The FRAP antioxidant activity showed a similar tendency to the results of the ABTS assay of antioxidant activity, with the highest activity of 454.4 ± 4.9 mg TE/g occurring at 200 °C for 20 min when using laboratory-scale SWE (Fig. 4C).

The FRAP assay indicated that an extraction temperature of 220 °C was optimal (662.4 ± 17.2 mg TE/g) when using pilot-scale SWE (Table 1). The FRAP antioxidant activity was also decreased as the temperature increasing up to 240 °C.

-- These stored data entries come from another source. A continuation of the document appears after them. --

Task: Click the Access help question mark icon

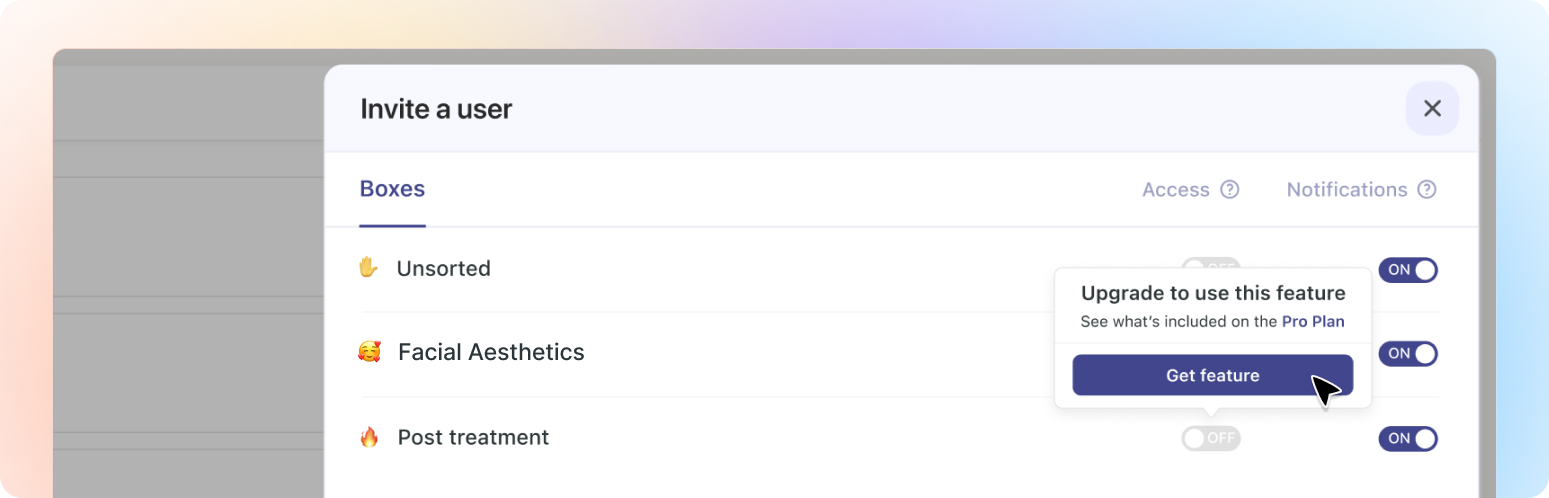Action: (1230, 189)

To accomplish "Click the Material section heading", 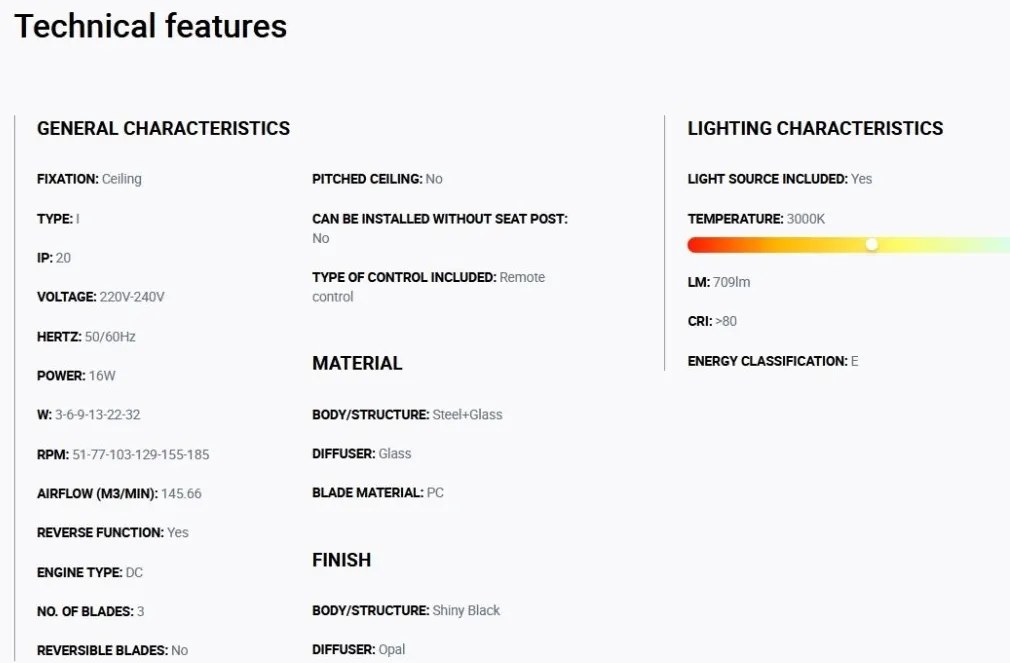I will point(357,363).
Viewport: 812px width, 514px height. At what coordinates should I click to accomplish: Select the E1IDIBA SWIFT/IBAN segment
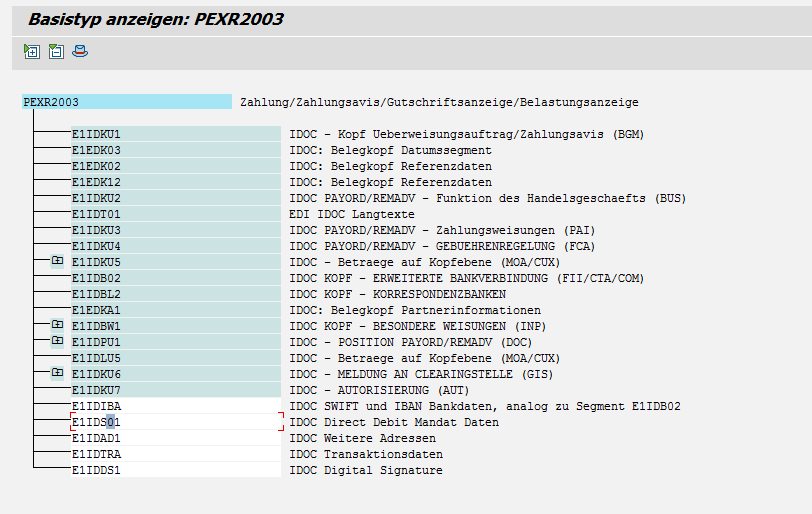96,406
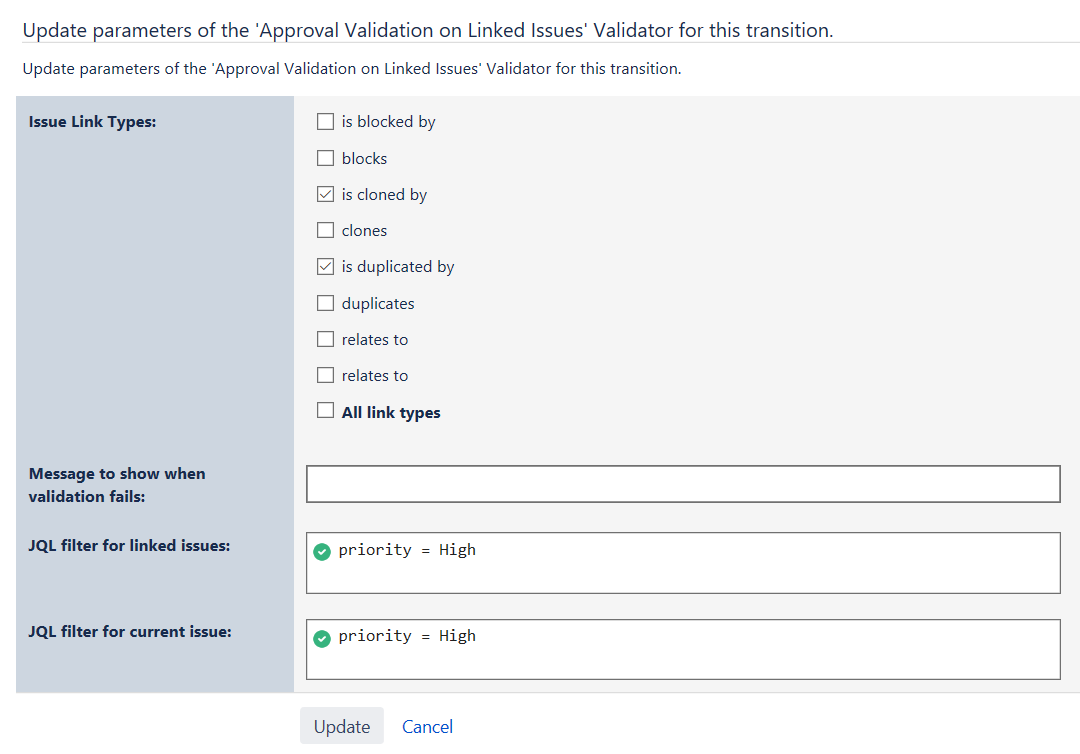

Correlations between antioxidant activities and subcritical water conditions

There were significant correlations between the values obtained using all of the measurement methods. The DPPH and ABTS assays are mixed methods using hydrogen-atom transfer and single-electron transfer, while the FRAP assay is based on single-electron transfer. The other antioxidant activities were significantly correlated with the results of the FRAP assay, indicating that the single-electron transfer mechanism acts on the antioxidant activity of extracts. The antioxidant activity was strongly correlated with the total phenolics content and the total flavonoids content, suggesting that phenolics and flavonoids in SWE extracts greatly affect the antioxidant activity. Because phenolics act as antioxidants via hydrogen-atom transfer and single-electron transfer34, the presence of aromatic structures and hydroxyl substituents plays a key role in the antioxidant activity of phenolics35. Flavonoids also act as antioxidants due to their low reduction potential36. The correlation coefficients for the total phenolics and flavonoids contents were higher for the ABTS assay (0.952 and 0.842, respectively) and the FRAP assay (0.853 and 0.709) than for the DPPH assay (0.633 and 0.717) of significant correlation at p < 0.01. These results are similar to those21.

Comparison of activities among extraction solvents

The optimum condition was the OJ extracts obtained at 220 °C for 15 min using SWE, which was higher than when using conventional extraction methods using ethanol and methanol as solvents (Table 2). The phenolics and flavonoids contents of extracts obtained by SWE were 3.7- to 11.5-fold and 1.8- to 3.2-fold higher than those obtained when using extraction solvents with methanol and ethanol, respectively, for 2 h. Antioxidant activities of SWE extracts including DPPH, ABTS, and FRAP were also higher than when using the organic solvents methanol and ethanol at 25 °C and 60 °C, respectively, for 2 h.

Table 2 Comparison of total phenolics contents, flavonoids contents, and antioxidant activities of OJ among extraction solvents. Means in a row followed by same superscript letters are not significantly different according to Duncan’s test at p < 0.05.

The results obtained in this study demonstrate that SWE is a highly efficient and rapid method for extracting bioactive compounds such as phenolics and flavonoids, and thus that subcritical water could be an excellent environmentally friendly alternative to using organic solvents such as methanol and ethanol for extracting antioxidant compounds.

Conclusions

The phenolics contents, flavonoids contents, triterpene saponins, and antioxidant activities of SWE extracts were strongly affected by both the extraction temperature and extraction time. The overall results demonstrated that the extracts obtained from OJ in SWE at 220 °C for 15 min had the highest phenolics, flavonoids, and antioxidant activity, and also compared to using conventional extraction methods (using ethanol and methanol as solvents). Triterpene saponins were observed only in SWE condition at 220 °C, 15 min. At higher temperatures above 240 °C, most of bioactive compounds appeared to be unstable and destroyed. SWE is eco-friendly a rapid method for recovering antioxidant compounds and would be a useful technology for the production of bioactive compounds.